═══ SOURCE RECORDS

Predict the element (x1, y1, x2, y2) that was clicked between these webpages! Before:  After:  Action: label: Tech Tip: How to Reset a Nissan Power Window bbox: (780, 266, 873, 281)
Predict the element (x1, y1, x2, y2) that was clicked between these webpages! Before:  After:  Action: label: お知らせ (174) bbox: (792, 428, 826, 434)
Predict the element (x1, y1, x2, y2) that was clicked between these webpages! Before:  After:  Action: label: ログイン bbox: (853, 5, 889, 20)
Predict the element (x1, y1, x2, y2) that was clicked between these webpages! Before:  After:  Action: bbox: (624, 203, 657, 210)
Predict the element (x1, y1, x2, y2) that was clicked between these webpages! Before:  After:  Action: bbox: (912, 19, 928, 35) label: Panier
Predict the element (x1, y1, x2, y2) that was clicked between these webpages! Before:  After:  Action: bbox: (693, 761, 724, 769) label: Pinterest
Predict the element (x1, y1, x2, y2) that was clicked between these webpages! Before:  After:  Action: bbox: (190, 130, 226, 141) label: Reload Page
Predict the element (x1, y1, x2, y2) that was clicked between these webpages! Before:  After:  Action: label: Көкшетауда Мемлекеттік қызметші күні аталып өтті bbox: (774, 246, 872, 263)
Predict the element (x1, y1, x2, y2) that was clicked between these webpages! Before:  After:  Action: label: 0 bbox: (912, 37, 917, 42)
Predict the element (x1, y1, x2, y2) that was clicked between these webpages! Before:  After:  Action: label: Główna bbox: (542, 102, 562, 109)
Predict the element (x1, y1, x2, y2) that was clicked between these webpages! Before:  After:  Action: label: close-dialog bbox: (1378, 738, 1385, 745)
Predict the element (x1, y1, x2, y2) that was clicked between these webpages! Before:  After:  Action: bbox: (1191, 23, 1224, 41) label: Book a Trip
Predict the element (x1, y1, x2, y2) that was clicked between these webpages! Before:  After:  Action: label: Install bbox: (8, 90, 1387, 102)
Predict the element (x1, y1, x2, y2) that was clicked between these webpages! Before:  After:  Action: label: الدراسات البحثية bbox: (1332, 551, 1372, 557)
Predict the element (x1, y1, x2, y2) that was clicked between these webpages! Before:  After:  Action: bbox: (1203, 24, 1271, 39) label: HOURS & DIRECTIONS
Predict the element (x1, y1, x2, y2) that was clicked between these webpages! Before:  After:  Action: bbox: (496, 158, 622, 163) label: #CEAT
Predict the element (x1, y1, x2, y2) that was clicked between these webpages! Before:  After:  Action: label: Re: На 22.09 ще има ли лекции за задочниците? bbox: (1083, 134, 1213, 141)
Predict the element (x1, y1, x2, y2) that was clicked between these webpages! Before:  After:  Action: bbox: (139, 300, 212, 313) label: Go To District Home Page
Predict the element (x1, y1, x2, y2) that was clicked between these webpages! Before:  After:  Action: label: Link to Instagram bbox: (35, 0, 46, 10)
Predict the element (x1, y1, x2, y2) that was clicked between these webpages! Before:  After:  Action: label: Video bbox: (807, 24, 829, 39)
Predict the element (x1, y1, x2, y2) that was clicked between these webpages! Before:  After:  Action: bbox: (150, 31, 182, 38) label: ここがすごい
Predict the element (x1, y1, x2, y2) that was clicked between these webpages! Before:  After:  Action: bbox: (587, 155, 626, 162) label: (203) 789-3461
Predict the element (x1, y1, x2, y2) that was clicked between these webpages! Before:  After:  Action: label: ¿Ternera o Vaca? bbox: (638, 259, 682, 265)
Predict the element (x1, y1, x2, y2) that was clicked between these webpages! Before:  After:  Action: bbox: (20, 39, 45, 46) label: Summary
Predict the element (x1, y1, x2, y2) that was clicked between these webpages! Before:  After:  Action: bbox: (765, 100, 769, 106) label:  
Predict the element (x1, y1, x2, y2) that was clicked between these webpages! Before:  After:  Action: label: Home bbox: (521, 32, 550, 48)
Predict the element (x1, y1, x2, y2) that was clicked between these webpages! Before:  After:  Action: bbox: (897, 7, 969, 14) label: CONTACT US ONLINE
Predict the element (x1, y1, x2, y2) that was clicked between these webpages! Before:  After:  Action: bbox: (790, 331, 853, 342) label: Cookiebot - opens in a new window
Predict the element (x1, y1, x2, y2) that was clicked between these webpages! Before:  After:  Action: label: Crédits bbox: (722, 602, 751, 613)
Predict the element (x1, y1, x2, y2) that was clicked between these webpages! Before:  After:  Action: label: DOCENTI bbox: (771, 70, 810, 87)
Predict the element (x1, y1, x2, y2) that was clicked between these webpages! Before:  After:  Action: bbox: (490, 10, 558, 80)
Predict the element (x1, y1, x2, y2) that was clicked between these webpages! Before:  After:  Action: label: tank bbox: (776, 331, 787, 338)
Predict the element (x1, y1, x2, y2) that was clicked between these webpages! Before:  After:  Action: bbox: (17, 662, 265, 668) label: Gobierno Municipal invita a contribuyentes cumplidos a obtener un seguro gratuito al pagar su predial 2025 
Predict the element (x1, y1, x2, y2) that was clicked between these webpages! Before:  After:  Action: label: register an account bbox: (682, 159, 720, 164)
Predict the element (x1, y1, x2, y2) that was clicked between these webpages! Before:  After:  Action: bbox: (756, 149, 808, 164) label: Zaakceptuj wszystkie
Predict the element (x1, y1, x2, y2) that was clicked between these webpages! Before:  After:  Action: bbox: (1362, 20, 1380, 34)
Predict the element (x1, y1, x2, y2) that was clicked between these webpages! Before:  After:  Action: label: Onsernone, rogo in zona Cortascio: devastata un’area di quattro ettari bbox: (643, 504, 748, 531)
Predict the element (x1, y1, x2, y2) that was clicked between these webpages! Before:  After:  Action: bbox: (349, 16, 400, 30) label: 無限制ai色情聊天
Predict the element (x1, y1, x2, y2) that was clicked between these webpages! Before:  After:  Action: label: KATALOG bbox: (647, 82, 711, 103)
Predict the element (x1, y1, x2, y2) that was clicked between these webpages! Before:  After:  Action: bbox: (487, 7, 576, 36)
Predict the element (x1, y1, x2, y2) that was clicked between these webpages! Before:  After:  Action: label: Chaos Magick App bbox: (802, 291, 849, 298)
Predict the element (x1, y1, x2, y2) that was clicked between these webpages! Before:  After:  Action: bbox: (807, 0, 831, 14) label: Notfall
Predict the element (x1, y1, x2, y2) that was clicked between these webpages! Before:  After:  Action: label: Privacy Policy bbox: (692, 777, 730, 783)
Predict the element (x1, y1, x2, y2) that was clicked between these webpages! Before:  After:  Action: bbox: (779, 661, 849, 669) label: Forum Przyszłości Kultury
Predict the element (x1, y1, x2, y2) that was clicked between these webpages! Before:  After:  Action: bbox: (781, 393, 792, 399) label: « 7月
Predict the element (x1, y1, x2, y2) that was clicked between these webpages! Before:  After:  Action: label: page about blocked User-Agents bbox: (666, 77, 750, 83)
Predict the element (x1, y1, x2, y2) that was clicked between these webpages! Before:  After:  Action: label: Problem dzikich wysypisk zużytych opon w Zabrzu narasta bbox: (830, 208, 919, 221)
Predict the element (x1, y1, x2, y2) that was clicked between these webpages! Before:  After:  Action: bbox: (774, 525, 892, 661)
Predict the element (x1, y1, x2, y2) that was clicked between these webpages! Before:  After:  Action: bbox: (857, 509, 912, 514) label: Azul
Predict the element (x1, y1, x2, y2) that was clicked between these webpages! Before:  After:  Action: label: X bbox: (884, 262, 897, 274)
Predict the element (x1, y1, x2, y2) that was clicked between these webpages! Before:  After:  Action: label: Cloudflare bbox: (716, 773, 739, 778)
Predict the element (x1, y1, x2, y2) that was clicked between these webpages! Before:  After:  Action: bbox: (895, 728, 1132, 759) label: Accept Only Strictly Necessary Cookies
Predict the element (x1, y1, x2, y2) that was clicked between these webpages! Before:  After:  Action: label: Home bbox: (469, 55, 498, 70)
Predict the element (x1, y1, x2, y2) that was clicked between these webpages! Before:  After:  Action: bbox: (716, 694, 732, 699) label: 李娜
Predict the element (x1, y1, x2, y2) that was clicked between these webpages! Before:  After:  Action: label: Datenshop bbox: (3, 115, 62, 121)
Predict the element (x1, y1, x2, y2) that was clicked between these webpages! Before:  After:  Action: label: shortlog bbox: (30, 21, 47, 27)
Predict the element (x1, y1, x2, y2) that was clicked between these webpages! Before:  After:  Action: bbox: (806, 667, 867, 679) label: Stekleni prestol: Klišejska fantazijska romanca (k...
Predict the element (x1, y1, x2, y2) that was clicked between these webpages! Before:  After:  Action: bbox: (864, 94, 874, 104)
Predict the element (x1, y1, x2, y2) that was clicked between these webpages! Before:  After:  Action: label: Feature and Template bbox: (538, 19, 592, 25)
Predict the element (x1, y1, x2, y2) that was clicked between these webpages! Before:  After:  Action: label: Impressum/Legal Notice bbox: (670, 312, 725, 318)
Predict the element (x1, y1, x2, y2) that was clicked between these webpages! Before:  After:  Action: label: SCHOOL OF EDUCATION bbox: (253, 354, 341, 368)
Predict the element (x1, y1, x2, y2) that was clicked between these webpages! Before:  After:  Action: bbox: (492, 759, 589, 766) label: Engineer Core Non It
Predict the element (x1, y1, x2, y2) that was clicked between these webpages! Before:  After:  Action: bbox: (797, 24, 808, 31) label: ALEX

══════

#### TASK TO COMPLETE:
Repeat word for word the entries starting at the line that contains "a new window" and ending at the line that contains "602, 751, 613)".

#### OUTPUT:
Predict the element (x1, y1, x2, y2) that was clicked between these webpages! Before:  After:  Action: bbox: (790, 331, 853, 342) label: Cookiebot - opens in a new window
Predict the element (x1, y1, x2, y2) that was clicked between these webpages! Before:  After:  Action: label: Crédits bbox: (722, 602, 751, 613)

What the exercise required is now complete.